**TASK ITEM:**
Resume the article on weak U.S. inflation below, writing on from its final sentence.

[READING PASSAGE Boundary: Start]

This article taken from the Financial Post. It sounds good (limited inflation for US economy, but if you read the details as to the why, you see all is not as roseyas one might suspect. Enjoy, Brad
By John Shmuel May 31, 2010 – 10:35 am
Inflation in the U.S. remains weak and is expected to decline further despite a surprisingly solid American economic recovery, according to BMO Capital Markets analyst Sal Guatieri.
Core consumer prices have risen 0.9% year-over-year from 2009. Much of that has been bolstered by a 38.3% hike in gasoline prices during that period. Without gasoline, consumer prices have increased a mere 0.5%.
Mr. Guatieri notes that inflation will likely continue to decline further because of several stress factors on the economy. That includes a high unemployment rate which is keeping consumer spending in check.
“The unemployment rate is about four-to-five percentage points above its steady-inflation level. The current high rate discourages workers from demanding wage increases, while draining pricing power from retailers,” he writes in his report titled Deflation Déjà Vu. A high vacancy rate meanwhile will also drag down inflation.
“Rents should continue to soften in the wake of a near record-high 10.6% rental vacancy rate and record-high mortgage delinquencies and foreclosure inventories,” Mr. Guatieri notes.
The disinflation, as Mr. Guatieri refers to it, contrasts with gains made in Canada, where the inflation rate rose in April and retail prices surged.

[READING PASSAGE Boundary: End]
[GIVEN ENTRIES Boundary: Start]

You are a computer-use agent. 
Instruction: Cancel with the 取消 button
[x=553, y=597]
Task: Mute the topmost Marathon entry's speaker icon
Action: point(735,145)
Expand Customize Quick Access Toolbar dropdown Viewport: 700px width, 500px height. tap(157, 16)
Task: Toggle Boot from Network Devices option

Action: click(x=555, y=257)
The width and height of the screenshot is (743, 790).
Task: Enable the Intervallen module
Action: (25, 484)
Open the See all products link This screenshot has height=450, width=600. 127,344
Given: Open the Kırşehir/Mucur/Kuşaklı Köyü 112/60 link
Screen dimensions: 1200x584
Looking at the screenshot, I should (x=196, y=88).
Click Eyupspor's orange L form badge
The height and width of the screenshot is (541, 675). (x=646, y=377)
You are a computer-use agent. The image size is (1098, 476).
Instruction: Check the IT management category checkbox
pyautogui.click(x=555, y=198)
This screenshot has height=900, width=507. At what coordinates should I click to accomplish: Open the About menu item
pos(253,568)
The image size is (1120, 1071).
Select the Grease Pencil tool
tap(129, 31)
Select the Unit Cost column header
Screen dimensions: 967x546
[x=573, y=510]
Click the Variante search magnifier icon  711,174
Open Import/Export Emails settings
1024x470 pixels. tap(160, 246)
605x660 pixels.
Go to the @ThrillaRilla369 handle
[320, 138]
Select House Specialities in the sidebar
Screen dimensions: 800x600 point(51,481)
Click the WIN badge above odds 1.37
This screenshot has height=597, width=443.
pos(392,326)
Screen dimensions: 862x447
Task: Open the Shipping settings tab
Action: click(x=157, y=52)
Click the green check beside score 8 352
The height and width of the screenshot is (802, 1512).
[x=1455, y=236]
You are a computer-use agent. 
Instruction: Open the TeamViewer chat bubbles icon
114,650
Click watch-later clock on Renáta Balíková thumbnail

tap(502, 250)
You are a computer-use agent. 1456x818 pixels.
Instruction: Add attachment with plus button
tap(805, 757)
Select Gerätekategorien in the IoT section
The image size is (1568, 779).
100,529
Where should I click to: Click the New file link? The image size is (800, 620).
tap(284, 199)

[GIVEN ENTRIES Boundary: End]

**YOUR RESPONSE:**
Canada’s April inflation rate was 1.8%, compared with 1.4% in March, according to Statistics Canada. The April increase caused the country’s core rate to edge up to 1.9%.
Despite continuing decreases in inflation in the U.S., Mr. Guatieri highlights a number of factors will prevent deflation from taking root.
Some services, such as medical care and education, are not considered to be in excess supply and will keep balance out deflationary elements such as rental prices. Mr. Guatieri also highlights that expectations remain near the preferred 2% inflation rate. He also points to a rise in commodity prices due to global demand and an expected GDP growth number of 3% as reasons that will alleviate the downward pressure on deflation.
“All in, these factors will likely prevent CPI inflation from slipping below 1% and core inflation from breaching 0.5% this year, and could lift inflation slightly in 2011,” he writes in his report.